The meagre salaries offered to candidate attorneys can be deemed exploitative at best and downright tantamount to slavery at worst. With a candidate attorney earning as less as three thousand rands per month. This I can contend with, albeit with a heavy heart since it is articles I am actually after and not necessarily financial gain, to gain the much needed experience to become a lawyer. Which, as it stands, are close to impossible to secure. Two years out of University I am still searching for articles. It is not for a lack of trying on my part. Then there is an issue of serving pupillage, which mind you is far more difficult to secure than articles. The paralyzing prospect of doing pupillage for a year without any monetary compensation during the course of training is a deterrent for black graduates to even apply, given our harsh economic conditions compared to our white counterparts, who can make do without a salary for that period owing to a secure financial background.
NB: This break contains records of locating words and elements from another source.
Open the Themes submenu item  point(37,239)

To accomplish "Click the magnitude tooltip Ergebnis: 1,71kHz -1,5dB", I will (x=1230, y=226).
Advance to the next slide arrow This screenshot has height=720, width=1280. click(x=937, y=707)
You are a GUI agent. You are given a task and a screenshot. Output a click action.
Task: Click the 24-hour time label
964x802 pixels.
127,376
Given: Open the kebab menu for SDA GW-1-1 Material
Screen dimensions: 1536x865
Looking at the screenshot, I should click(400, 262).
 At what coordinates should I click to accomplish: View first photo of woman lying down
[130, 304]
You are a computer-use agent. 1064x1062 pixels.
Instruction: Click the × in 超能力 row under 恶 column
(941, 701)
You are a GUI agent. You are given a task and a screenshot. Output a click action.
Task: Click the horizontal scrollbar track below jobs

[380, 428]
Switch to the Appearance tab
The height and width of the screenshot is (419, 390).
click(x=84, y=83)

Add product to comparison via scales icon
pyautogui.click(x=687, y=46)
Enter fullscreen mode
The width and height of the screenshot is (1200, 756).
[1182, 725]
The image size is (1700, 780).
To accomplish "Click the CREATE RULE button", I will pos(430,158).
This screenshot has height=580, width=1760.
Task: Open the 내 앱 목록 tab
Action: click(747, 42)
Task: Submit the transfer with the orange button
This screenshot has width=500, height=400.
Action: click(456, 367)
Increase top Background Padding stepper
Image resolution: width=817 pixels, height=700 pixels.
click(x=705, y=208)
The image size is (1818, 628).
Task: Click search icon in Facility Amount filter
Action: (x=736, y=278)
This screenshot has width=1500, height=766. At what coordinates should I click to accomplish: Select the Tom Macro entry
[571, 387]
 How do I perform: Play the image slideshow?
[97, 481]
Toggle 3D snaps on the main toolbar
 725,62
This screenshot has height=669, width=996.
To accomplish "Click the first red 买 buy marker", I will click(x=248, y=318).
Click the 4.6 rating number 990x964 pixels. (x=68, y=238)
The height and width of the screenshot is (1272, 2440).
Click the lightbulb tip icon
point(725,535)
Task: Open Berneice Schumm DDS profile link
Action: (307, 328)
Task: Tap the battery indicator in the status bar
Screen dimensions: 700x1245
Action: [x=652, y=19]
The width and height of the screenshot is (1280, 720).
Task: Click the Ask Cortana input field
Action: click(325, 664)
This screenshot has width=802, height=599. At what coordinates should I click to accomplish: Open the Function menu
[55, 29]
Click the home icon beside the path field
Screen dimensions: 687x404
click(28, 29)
While we sit in wait for articles the clock ticks, we come across jobs outside the legal profession to enable one to keep the wolf from the door. We fade into obscurity and all that studying towards an LLB becomes worthless. Now, in the field where black graduates hardly get a nod, it becomes impossible to have a large pool of practicing black lawyers. Thus it will always be dominated by whites if the status quo remains unchanged. As it stands it’s a slippery slope for black graduates. Start at the bottom, not enough black Law graduates secure articles let alone get admitted as lawyers. What measures are the law Society and Government alike doing to address the plight of disadvantaged Law Graduates? Never mind skewed briefing patterns, that is just jumping the gun, the crisis is bigger. Start at the bottom. The roots are unstable for the tree to even bear fruits. The reality with Black and White graduates is that we are not the same and are treated equal in recruitment. Equal treatment of unequal people heightens inequality. Bemoaning skewed briefing patterns while black graduates can hardly get a foot at the door is barking towards the wrong tree. Start at the bottom.